::: RECORDS SHOWN :::

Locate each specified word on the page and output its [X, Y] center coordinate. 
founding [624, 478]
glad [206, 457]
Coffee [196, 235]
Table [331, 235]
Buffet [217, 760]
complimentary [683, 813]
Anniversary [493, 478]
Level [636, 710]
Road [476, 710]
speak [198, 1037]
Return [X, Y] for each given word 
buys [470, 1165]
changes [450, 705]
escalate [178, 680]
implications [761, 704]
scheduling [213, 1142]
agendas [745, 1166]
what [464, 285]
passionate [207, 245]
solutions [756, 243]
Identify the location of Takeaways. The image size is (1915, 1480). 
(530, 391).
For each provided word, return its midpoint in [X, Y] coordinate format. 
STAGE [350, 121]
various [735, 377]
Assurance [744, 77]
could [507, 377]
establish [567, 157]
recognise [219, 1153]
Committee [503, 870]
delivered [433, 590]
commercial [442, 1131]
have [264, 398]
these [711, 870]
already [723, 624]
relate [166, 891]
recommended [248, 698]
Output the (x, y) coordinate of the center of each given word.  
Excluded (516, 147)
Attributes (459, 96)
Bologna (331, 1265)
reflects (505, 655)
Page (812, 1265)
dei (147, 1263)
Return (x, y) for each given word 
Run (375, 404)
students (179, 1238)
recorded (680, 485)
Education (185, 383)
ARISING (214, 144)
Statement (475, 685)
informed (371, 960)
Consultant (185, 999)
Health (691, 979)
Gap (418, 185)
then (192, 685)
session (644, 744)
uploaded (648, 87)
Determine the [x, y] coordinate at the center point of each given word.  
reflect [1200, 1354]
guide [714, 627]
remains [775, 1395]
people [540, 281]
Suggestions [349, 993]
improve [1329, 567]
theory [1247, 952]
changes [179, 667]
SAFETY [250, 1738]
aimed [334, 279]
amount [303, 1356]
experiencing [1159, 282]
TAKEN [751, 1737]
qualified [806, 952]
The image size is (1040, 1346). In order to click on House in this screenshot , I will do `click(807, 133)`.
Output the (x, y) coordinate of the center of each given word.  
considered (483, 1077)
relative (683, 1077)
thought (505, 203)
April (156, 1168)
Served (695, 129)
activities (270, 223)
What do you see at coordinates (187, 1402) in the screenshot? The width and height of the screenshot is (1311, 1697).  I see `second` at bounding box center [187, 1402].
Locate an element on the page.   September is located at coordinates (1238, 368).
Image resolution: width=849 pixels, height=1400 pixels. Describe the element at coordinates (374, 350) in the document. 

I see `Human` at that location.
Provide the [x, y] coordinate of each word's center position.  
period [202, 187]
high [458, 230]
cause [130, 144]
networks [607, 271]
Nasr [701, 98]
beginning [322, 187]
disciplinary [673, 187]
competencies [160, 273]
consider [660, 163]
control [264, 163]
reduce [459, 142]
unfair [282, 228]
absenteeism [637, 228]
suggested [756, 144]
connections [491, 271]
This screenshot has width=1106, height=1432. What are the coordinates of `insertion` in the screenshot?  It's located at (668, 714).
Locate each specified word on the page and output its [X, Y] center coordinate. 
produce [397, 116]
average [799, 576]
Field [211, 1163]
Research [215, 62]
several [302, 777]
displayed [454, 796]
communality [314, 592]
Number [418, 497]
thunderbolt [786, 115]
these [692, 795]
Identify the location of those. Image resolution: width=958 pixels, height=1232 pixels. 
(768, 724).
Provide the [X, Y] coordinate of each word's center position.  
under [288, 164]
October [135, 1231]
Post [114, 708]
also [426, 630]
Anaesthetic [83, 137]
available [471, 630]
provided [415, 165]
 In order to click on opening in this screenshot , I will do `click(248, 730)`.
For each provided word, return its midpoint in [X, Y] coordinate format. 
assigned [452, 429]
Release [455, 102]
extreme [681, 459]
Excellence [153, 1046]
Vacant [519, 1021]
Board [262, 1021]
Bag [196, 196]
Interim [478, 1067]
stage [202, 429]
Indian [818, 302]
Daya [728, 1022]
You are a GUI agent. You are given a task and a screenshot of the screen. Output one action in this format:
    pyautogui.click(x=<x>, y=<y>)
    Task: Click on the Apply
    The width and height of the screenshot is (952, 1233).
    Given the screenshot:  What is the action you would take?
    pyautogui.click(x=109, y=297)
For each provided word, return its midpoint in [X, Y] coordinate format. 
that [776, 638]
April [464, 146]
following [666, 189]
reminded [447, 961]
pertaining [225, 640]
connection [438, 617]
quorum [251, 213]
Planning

:::

### WHAT TO WORK ON
Reproduce all of the records above verbatim, line by line.

### THE OUTPUT
Locate each specified word on the page and output its [X, Y] center coordinate. 
founding [624, 478]
glad [206, 457]
Coffee [196, 235]
Table [331, 235]
Buffet [217, 760]
complimentary [683, 813]
Anniversary [493, 478]
Level [636, 710]
Road [476, 710]
speak [198, 1037]
Return [X, Y] for each given word 
buys [470, 1165]
changes [450, 705]
escalate [178, 680]
implications [761, 704]
scheduling [213, 1142]
agendas [745, 1166]
what [464, 285]
passionate [207, 245]
solutions [756, 243]
Identify the location of Takeaways. The image size is (1915, 1480). 
(530, 391).
For each provided word, return its midpoint in [X, Y] coordinate format. 
STAGE [350, 121]
various [735, 377]
Assurance [744, 77]
could [507, 377]
establish [567, 157]
recognise [219, 1153]
Committee [503, 870]
delivered [433, 590]
commercial [442, 1131]
have [264, 398]
these [711, 870]
already [723, 624]
relate [166, 891]
recommended [248, 698]
Output the (x, y) coordinate of the center of each given word.  
Excluded (516, 147)
Attributes (459, 96)
Bologna (331, 1265)
reflects (505, 655)
Page (812, 1265)
dei (147, 1263)
Return (x, y) for each given word 
Run (375, 404)
students (179, 1238)
recorded (680, 485)
Education (185, 383)
ARISING (214, 144)
Statement (475, 685)
informed (371, 960)
Consultant (185, 999)
Health (691, 979)
Gap (418, 185)
then (192, 685)
session (644, 744)
uploaded (648, 87)
Determine the [x, y] coordinate at the center point of each given word.  
reflect [1200, 1354]
guide [714, 627]
remains [775, 1395]
people [540, 281]
Suggestions [349, 993]
improve [1329, 567]
theory [1247, 952]
changes [179, 667]
SAFETY [250, 1738]
aimed [334, 279]
amount [303, 1356]
experiencing [1159, 282]
TAKEN [751, 1737]
qualified [806, 952]
The image size is (1040, 1346). In order to click on House in this screenshot , I will do `click(807, 133)`.
Output the (x, y) coordinate of the center of each given word.  
considered (483, 1077)
relative (683, 1077)
thought (505, 203)
April (156, 1168)
Served (695, 129)
activities (270, 223)
What do you see at coordinates (187, 1402) in the screenshot? The width and height of the screenshot is (1311, 1697).  I see `second` at bounding box center [187, 1402].
Locate an element on the page.   September is located at coordinates (1238, 368).
Image resolution: width=849 pixels, height=1400 pixels. Describe the element at coordinates (374, 350) in the document. 

I see `Human` at that location.
Provide the [x, y] coordinate of each word's center position.  
period [202, 187]
high [458, 230]
cause [130, 144]
networks [607, 271]
Nasr [701, 98]
beginning [322, 187]
disciplinary [673, 187]
competencies [160, 273]
consider [660, 163]
control [264, 163]
reduce [459, 142]
unfair [282, 228]
absenteeism [637, 228]
suggested [756, 144]
connections [491, 271]
This screenshot has width=1106, height=1432. What are the coordinates of `insertion` in the screenshot?  It's located at (668, 714).
Locate each specified word on the page and output its [X, Y] center coordinate. 
produce [397, 116]
average [799, 576]
Field [211, 1163]
Research [215, 62]
several [302, 777]
displayed [454, 796]
communality [314, 592]
Number [418, 497]
thunderbolt [786, 115]
these [692, 795]
Identify the location of those. Image resolution: width=958 pixels, height=1232 pixels. 
(768, 724).
Provide the [X, Y] coordinate of each word's center position.  
under [288, 164]
October [135, 1231]
Post [114, 708]
also [426, 630]
Anaesthetic [83, 137]
available [471, 630]
provided [415, 165]
 In order to click on opening in this screenshot , I will do `click(248, 730)`.
For each provided word, return its midpoint in [X, Y] coordinate format. 
assigned [452, 429]
Release [455, 102]
extreme [681, 459]
Excellence [153, 1046]
Vacant [519, 1021]
Board [262, 1021]
Bag [196, 196]
Interim [478, 1067]
stage [202, 429]
Indian [818, 302]
Daya [728, 1022]
You are a GUI agent. You are given a task and a screenshot of the screen. Output one action in this format:
    pyautogui.click(x=<x>, y=<y>)
    Task: Click on the Apply
    The width and height of the screenshot is (952, 1233).
    Given the screenshot:  What is the action you would take?
    pyautogui.click(x=109, y=297)
For each provided word, return its midpoint in [X, Y] coordinate format. 
that [776, 638]
April [464, 146]
following [666, 189]
reminded [447, 961]
pertaining [225, 640]
connection [438, 617]
quorum [251, 213]
Planning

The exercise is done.